What regulators should quickly do to reduce systemic risk
• SEBON and NEPSE: Require listed firms to disclose material cyber incidents, data breaches and privacy regulatory actions within a fixed time window.
• Harmonize with NRB, Beema Samiti and NTA: One breach, one notification framework, shared taxonomy of severity.
• Enforce source code escrow and vendor lock-in free clauses on all critical national systems (smart license, passport, national ID, payment switches).
• Mandate baseline controls: independent annual infosec audits, board-level cybersecurity oversight, DPO appointment for data-heavy firms.
• Stress tests and tabletop exercises: Prove readiness, not just policy existence.
Investor due diligence checklist
Before you buy—or as you monitor your holdings—ask or look for:
- Does the company have a data protection officer (DPO) and board oversight of cyber risk?
- Is it ISO 27001 (or equivalent) certified, and how recent is the audit?

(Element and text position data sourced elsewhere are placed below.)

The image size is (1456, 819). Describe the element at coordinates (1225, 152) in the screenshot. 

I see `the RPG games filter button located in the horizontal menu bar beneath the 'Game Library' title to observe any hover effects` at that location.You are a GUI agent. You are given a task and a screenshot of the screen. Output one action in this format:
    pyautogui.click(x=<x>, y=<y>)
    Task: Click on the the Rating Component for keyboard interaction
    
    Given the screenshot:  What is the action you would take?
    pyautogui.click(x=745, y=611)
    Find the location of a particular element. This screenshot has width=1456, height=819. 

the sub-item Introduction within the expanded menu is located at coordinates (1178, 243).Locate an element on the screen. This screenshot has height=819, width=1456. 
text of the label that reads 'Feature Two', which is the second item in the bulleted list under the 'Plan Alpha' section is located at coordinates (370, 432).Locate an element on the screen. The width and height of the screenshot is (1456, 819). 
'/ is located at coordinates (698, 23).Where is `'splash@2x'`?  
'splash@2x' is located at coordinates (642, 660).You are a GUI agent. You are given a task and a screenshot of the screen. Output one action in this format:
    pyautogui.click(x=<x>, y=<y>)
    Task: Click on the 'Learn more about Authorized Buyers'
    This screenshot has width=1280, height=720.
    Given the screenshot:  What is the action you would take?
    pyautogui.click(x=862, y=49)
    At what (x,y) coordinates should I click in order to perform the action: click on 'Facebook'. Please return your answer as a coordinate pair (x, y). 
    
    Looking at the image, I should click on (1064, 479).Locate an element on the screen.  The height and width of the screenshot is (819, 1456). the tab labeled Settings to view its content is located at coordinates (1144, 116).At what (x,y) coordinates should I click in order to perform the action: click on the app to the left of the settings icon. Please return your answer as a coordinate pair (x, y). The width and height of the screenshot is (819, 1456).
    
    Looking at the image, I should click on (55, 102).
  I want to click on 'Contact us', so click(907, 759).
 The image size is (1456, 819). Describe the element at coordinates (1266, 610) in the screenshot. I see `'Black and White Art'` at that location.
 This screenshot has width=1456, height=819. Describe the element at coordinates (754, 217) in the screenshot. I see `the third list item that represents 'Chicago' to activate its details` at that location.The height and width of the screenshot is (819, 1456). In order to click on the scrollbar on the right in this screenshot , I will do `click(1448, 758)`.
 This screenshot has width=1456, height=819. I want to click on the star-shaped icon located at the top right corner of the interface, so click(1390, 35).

- Where is customer data stored? Is there a Nepal-based replica and who owns the source code?
- Are third-party vendors contractually bound to Nepalese data localization, breach notification and deletion timelines?
- How fast must the company disclose a breach to regulators, customers and the market?
- Are encryption, tokenization, and least-privilege access enforced across production systems?
- Has the firm run (and disclosed) breach simulations or penetration tests in the last 12 months?
- Does the firm have cyber insurance, and what are the exclusions?
- What capex/opex uplift is management modeling for an eventual Data Protection Act?
- How does the company handle consent, purpose limitation, retention/deletion, and DSARs?
The bottom line for the market
Privacy regulation is coming—if not in 2082/2025, then soon after. When it does, compliance laggards will pay—in cash, credibility, and potentially in valuation. Proactive governance today can be a moat tomorrow. As an investor, start pricing that in.